**ACTIVITY**: Without leaving out a single line, copy the records exactly.

[Pixel coordinate grounding data]
=== Begin Enclosure ===
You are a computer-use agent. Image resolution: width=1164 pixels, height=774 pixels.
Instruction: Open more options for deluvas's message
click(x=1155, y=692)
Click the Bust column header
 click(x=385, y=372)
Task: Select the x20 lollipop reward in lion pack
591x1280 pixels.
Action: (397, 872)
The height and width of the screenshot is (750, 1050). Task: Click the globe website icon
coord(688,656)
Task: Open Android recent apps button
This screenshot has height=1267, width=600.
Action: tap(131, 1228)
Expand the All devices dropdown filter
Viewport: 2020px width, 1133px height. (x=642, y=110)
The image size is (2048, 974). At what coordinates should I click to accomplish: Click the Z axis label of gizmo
=== End Enclosure ===
**SOLVED PROBLEM**:
You are a computer-use agent. Image resolution: width=1164 pixels, height=774 pixels.
Instruction: Open more options for deluvas's message
click(x=1155, y=692)
Click the Bust column header
 click(x=385, y=372)
Task: Select the x20 lollipop reward in lion pack
591x1280 pixels.
Action: (397, 872)
The height and width of the screenshot is (750, 1050). Task: Click the globe website icon
coord(688,656)
Task: Open Android recent apps button
This screenshot has height=1267, width=600.
Action: tap(131, 1228)
Expand the All devices dropdown filter
Viewport: 2020px width, 1133px height. (x=642, y=110)
The image size is (2048, 974). At what coordinates should I click to accomplish: Click the Z axis label of gizmo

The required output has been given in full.